-- Opening Marker --
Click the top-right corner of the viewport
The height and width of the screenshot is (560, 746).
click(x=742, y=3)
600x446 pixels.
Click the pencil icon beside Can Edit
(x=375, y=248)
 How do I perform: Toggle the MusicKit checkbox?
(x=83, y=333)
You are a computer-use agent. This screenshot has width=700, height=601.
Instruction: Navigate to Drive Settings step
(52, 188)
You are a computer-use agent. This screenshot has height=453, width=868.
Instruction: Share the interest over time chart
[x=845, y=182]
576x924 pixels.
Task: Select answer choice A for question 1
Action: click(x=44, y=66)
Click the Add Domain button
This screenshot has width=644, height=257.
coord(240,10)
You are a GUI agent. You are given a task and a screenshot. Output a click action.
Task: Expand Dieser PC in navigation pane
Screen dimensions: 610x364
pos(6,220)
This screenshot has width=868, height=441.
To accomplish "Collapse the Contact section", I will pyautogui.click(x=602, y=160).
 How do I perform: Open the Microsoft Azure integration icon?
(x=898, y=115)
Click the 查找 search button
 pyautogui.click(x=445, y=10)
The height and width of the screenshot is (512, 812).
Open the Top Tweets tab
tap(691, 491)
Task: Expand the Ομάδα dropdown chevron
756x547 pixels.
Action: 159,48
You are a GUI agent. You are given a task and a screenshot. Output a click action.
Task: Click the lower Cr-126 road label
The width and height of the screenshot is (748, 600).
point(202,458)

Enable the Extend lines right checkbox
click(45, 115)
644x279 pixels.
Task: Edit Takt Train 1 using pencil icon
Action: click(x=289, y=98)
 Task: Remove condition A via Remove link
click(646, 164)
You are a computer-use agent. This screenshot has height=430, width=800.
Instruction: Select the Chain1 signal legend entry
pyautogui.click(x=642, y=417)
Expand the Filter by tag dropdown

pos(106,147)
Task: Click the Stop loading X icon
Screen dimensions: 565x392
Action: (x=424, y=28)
-- Closing Marker --
### Exercise details
Extract from the records above the lines from the one containing "has width=700, height=601." to the one containing "Task: Click the lower Cr-126 road label", both lines included, exactly as they appear and with nothing else.

### Solution for this exercise
You are a computer-use agent. This screenshot has width=700, height=601.
Instruction: Navigate to Drive Settings step
(52, 188)
You are a computer-use agent. This screenshot has height=453, width=868.
Instruction: Share the interest over time chart
[x=845, y=182]
576x924 pixels.
Task: Select answer choice A for question 1
Action: click(x=44, y=66)
Click the Add Domain button
This screenshot has width=644, height=257.
coord(240,10)
You are a GUI agent. You are given a task and a screenshot. Output a click action.
Task: Expand Dieser PC in navigation pane
Screen dimensions: 610x364
pos(6,220)
This screenshot has width=868, height=441.
To accomplish "Collapse the Contact section", I will pyautogui.click(x=602, y=160).
 How do I perform: Open the Microsoft Azure integration icon?
(x=898, y=115)
Click the 查找 search button
 pyautogui.click(x=445, y=10)
The height and width of the screenshot is (512, 812).
Open the Top Tweets tab
tap(691, 491)
Task: Expand the Ομάδα dropdown chevron
756x547 pixels.
Action: 159,48
You are a GUI agent. You are given a task and a screenshot. Output a click action.
Task: Click the lower Cr-126 road label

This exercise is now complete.